Trata-se de um conto. O conto que traz um Rio de Janeiro modesto, tranquilo e seguro. É nesta cidade que conhecemos Samuel, o gerente em questão, que a exemplo de muitos outros brasileiros conquista seu espaço profissional com trabalho sério e dedicado.
Um homem que tinha tudo para ser um bom marido, mas que se descobre incapaz de tal ato. Reclusa-se a viver sozinho, numa rotina de galanteios, coquetéis, jantares, bailes e comemorações. Samuel revela-se uma figura amorosa, respeitável e coerente. No entanto, como coerência não garante estabilidade, casos estranhos passam a acontecer e, de repente, este mesmo homem passa a ser julgado pelo crime das dentadas. Um tanto antropofágico, o conto revela um caso de pequeno mistério. Nem raiva, nem rancor, nem desprezo. Apenas mistério, incredulidade e alguma desconfiança. Seria, Samuel, capaz de tal audácia? Para que tamanha ousadia?

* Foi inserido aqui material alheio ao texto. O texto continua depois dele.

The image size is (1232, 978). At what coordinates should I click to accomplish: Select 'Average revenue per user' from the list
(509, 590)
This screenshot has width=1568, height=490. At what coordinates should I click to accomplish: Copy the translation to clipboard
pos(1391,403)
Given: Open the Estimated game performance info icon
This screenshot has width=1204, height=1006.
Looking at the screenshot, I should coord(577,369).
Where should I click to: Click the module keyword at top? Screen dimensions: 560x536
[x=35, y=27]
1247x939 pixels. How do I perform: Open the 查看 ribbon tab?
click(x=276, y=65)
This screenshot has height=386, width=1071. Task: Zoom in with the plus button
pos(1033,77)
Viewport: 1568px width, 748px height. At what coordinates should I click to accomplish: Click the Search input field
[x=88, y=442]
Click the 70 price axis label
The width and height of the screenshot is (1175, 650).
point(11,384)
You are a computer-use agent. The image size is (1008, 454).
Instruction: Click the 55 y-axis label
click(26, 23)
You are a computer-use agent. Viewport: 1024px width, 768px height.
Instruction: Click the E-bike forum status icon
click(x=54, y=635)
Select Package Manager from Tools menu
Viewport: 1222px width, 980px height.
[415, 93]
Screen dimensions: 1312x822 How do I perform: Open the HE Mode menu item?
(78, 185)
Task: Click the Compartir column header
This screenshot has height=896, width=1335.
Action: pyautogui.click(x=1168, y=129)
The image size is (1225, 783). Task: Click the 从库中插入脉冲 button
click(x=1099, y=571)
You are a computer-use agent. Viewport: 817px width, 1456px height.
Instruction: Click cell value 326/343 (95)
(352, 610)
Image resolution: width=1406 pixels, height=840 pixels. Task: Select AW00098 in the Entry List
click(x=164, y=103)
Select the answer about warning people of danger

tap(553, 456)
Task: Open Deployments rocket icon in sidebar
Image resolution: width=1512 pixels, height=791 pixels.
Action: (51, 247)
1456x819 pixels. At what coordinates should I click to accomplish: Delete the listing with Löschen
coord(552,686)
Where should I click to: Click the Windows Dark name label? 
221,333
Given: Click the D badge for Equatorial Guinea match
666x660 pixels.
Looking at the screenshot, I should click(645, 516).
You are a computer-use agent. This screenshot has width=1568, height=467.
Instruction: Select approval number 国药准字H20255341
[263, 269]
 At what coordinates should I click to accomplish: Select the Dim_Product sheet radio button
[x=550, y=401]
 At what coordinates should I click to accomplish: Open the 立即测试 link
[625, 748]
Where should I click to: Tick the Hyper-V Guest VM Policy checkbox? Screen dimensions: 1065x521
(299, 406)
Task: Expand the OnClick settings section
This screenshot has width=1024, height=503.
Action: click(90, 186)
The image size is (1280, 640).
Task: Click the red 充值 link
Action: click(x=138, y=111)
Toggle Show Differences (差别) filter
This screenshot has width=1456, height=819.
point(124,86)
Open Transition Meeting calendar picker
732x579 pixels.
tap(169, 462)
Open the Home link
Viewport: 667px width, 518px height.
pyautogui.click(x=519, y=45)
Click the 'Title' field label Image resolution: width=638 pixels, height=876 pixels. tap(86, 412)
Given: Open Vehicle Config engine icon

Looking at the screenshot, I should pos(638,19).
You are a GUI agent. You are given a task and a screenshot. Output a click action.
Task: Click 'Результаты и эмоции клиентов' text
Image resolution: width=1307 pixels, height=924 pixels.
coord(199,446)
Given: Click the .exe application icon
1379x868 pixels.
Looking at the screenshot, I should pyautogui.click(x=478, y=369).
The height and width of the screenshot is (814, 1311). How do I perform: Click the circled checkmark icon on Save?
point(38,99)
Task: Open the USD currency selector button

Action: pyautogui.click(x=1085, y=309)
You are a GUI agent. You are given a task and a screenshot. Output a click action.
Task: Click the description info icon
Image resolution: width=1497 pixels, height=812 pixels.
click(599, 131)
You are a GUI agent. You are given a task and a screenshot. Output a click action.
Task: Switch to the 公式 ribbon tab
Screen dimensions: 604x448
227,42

Nem o conto, nem Samuel, nem Carlos Drumond de Andrade respondem tais perguntas. E talvez seja esta uma das intenções da obra: deixar a bola picando. É o pensamento que ora é isso, ora é aquilo; os devaneios; a ideia que não chega a ter um fim e se perde no meio de outra que surge; é o conto; a literatura; o hábito de não por um ponto final em tudo. É a vida sob outra perspectiva: sem exatidões, respostas ou resultado final. É a vida inconstante, surpreendente e inquietante. É o Samuel, é você é cada um ao mesmo tempo fazendo tudo diferente.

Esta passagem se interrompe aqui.